_WHAT TO WORK ON_: Exactly as they appear, retype the lines from the one containing "Where should I" through the final line of the data below. Leave pictures out.
[TASK MATERIAL Boundary: Start]
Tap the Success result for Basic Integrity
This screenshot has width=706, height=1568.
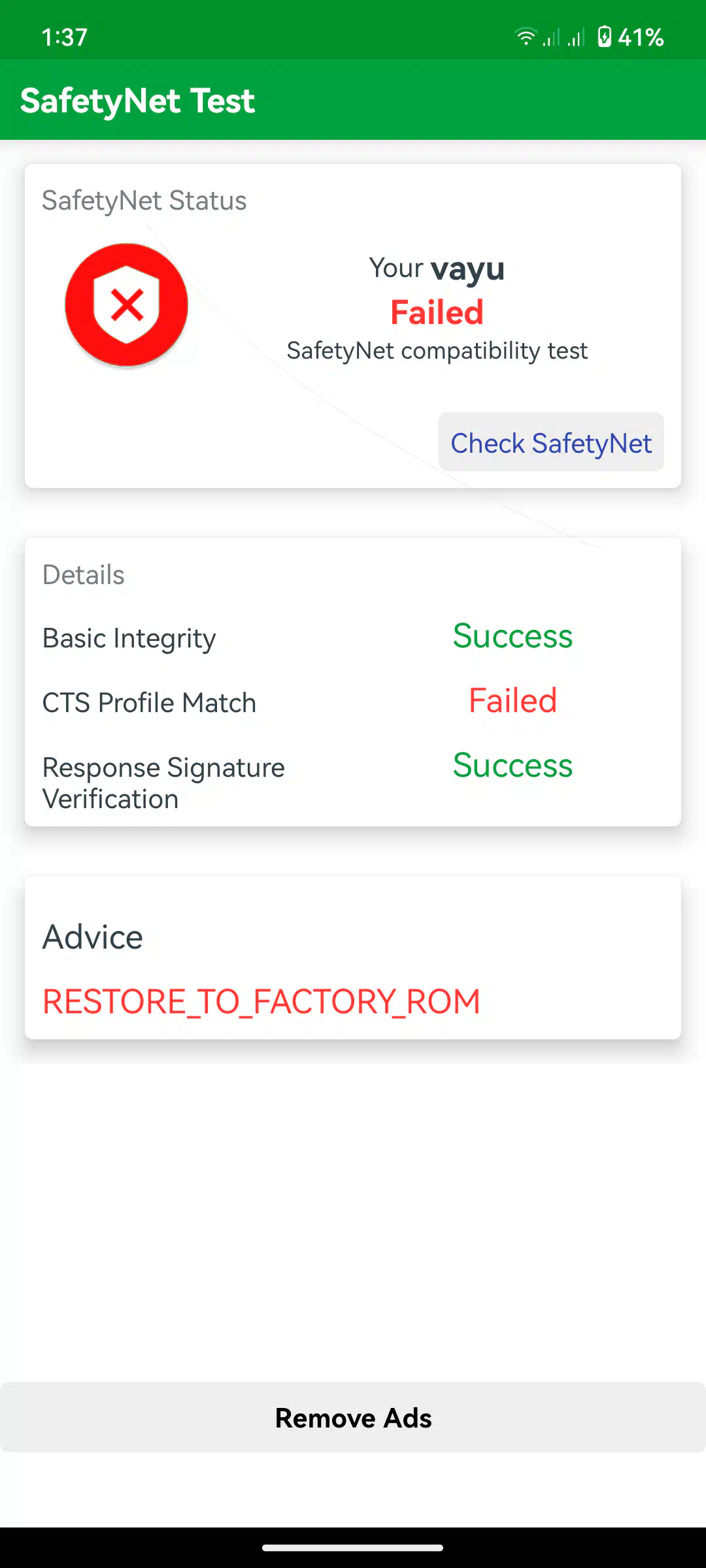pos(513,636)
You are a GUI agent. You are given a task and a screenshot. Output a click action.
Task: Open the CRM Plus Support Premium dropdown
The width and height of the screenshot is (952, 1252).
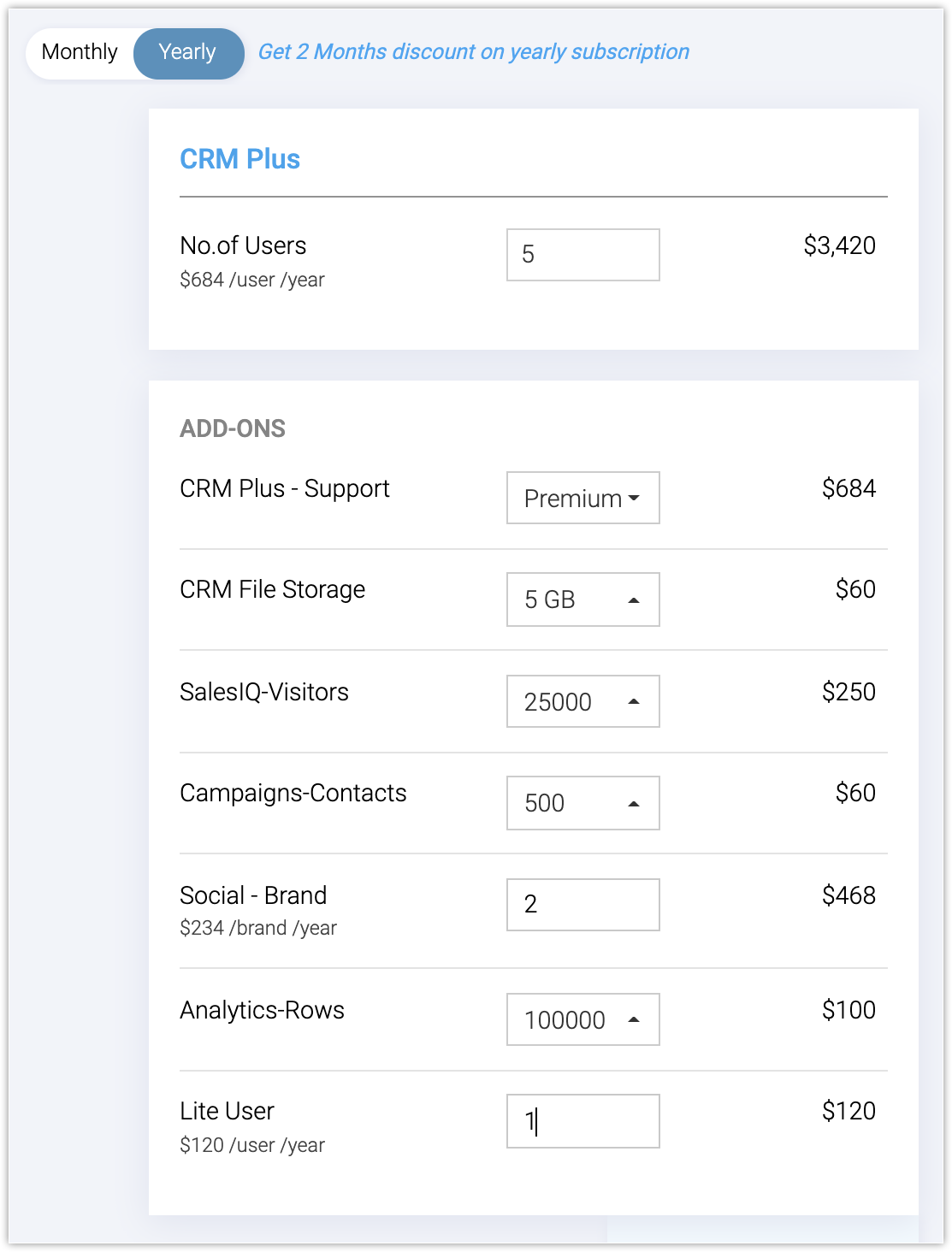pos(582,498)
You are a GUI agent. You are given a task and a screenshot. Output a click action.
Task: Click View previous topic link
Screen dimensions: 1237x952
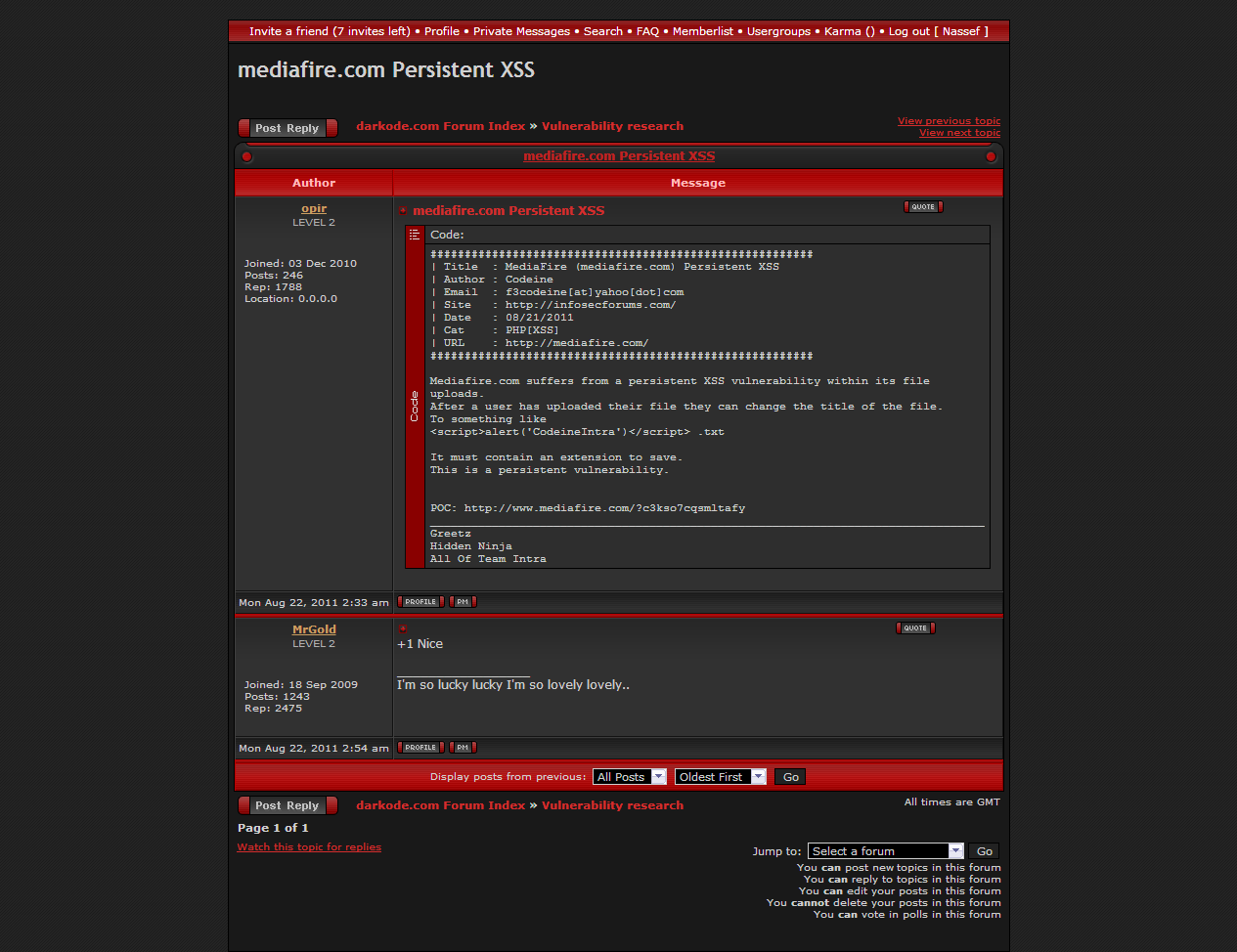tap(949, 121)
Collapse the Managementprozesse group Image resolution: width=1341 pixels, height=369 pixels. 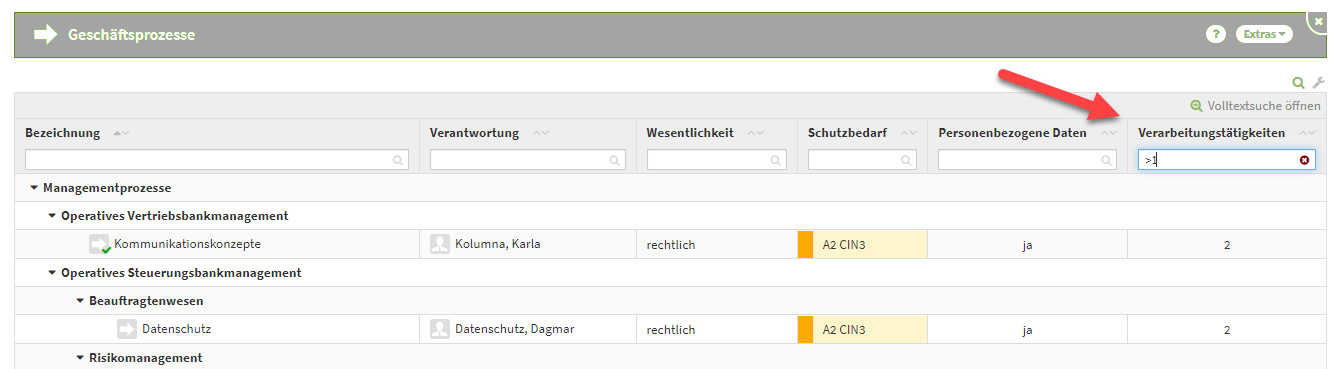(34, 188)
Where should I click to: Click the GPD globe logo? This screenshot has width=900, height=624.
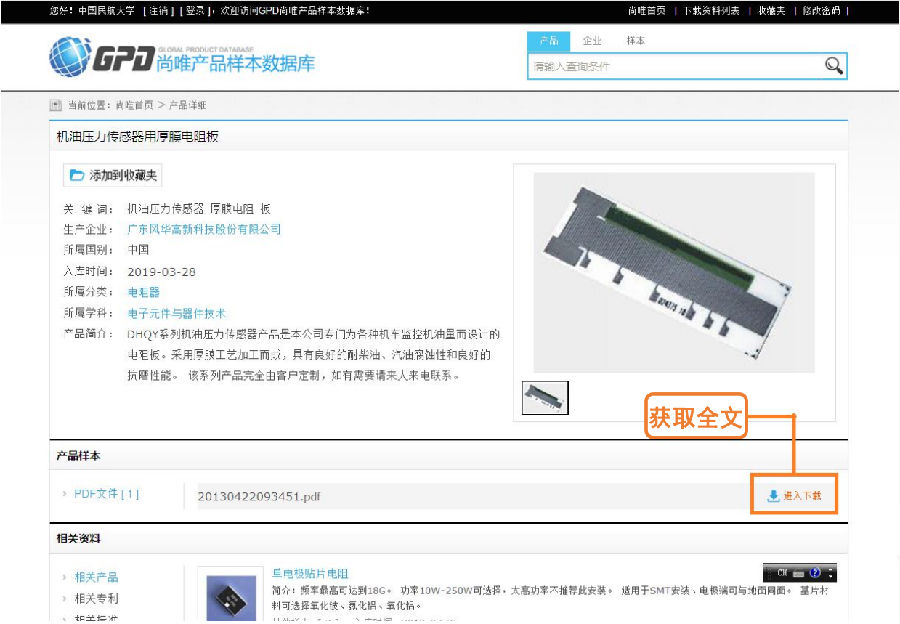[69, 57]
[TASK MATERIAL Boundary: End]
_OUTPUT_:
Where should I click to: Click the GPD globe logo? This screenshot has width=900, height=624.
[69, 57]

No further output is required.